This blog will show you everything about Star Schema Data Modelling and its comparison with different types of Schemas including Star Schema.

  • Below are the three primary types of Multidimensional Schemes, each having its unique set of advantages.
    • Star Schema 
    • Snowflake Schema
    • Fact Constellation Schema

What is a Data Warehouse?

  • A Data Warehouse is a combined collection of data from various/many sources.
  • As a result, a Data Warehouse serves as a Single, Central, and consistent Data Storage that aids in Data Mining, Data Analysis, Machine Learning, Artificial Intelligence, and other processes.

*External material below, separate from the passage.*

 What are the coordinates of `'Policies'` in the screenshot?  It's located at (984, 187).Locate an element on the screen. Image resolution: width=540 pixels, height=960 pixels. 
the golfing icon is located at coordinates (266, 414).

What is a Star Schema Data Modelling?

  • This schema is commonly used to create a Data Warehouse and Dimensional Data Marts.
  • It consists of one or more Fact Tables that index an unlimited number of Dimensional Tables.
  • The Snowflake Schema cannot exist without the Star Schema. It’s also good at answering simple questions. Star Schema Data Modelling has a lot of benefits and helps in data modeling for warehouses.

1) Example of Star Schema Data Modelling

It’s called a Star because its physical model is shaped like a Star, with a Fact Table in the center and Dimension Tables on the periphery symbolizing the star’s points. Here’s an example of the Star Schema in action:

2) What are Fact Tables? 

There are two types of columns in a Fact Table: 

  • Fact Columns and Foreign Keys to the Dimension Table
  • Fact Tables’ Primary Key is usually a Composite Key made up of all of the Foreign Keys.

A Fact Table could contain either Detail Level Facts or Aggregated Facts (Fact Tables that include Aggregated facts are often instead called Summary Tables). Facts with the same level of aggregation are usually found in a Fact Table.

SALES is a Fact Table with properties such as (Product ID, Order ID, Customer ID, Employer ID, Total, Quantity, Discount) that refer to Dimension Tables in the example above. 

3) What are Dimension Tables?

  • A Dimension is a Data Classification Architecture made up of one or more hierarchies. A Flat Dimension or List is one that does not have any hierarchies or levels.
  • The Composite Primary Keys of the Fact Table include the Primary Keys of each Dimension Table. The Dimensional Value is defined by Dimensional Qualities.
  • They’re typically textual values that describe something. Fact Tables are frequently larger than dimensional tables. Data about sales is stored in Fact Tables, whereas data about the Geographic Region (markets, cities), customers, items, times, and channels are stored in Dimension Tables.

How does a Star Schema Data Modelling work?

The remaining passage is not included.